In Exercises 4.50 and 4.51 , a randomization distribution is given for a hypothesis test, and shows what values of the sample statistic are likely to occur if the null hypothesis is true. Several possible values are given for a sample statistic. In each case, indicate whether seeing a sample statistic as extreme as the value given is (i) reasonably likely to occur when the null hypothesis is true, (ii) unusual but might occur occasionally when the null hypothesis is true, or (iii) extremely unlikely to ever occur when the null hvpothesis is true. Figure 4.13 (a) shows a randomization distribution for a hypothesis test with \(H_{0}: p=0.30\). Answer the question for these possible sample proportions: (a) \(\hat{p}=0.1\) (b) \(\hat{p}=0.35\) (c) \(\hat{p}=0.6\)

Short Answer

Expert verified
(a) \(\hat{p}=0.1\) is (iii) extremely unlikely to ever occur when the null hypothesis is true. (b) \(\hat{p}=0.35\) is (ii) unusual but might occur occasionally when the null hypothesis is true. (c) \(\hat{p}=0.6\) is (iii) extremely unlikely to ever occur when the null hypothesis is true.

Step by step solution

01

Understanding the Hypothesis

The null hypothesis \(H_{0}: p=0.30\), proposes that the population proportion \(p\) equals 0.30.
02

Comparing \(\hat{p}=0.1\) with the Null Hypothesis

\(p=0.1\) is quite a distance from the null value of \(p=0.30\). Hence, getting a sample proportion as extreme as \(\hat{p}=0.1\) is not reasonably likely to occur when the null hypothesis is true. We can categorize the probability of occurrence as (iii) extremely unlikely to ever occur when the null hypothesis is true.
03

Comparing \(\hat{p}=0.35\) with the Null Hypothesis

Comparing \(p=0.35\) with the null hypothesis, it is closer but still not identical.
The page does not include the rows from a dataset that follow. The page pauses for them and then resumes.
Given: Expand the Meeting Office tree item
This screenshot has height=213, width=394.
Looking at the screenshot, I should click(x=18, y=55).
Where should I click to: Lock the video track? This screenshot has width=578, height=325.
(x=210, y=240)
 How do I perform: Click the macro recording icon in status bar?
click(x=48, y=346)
Thus, it's unusual but might occur occasionally when the null hypothesis is true. We can categorize it as (ii) unusual but might occur occasionally when the null hypothesis is true.
04

Comparing \(\hat{p}=0.6\) with the Null Hypothesis

\(p=0.6\) is very far from the null hypothesis. This is not at all likely considering our null hypothesis. So, it is (iii) extremely unlikely to ever occur when the null hypothesis is true.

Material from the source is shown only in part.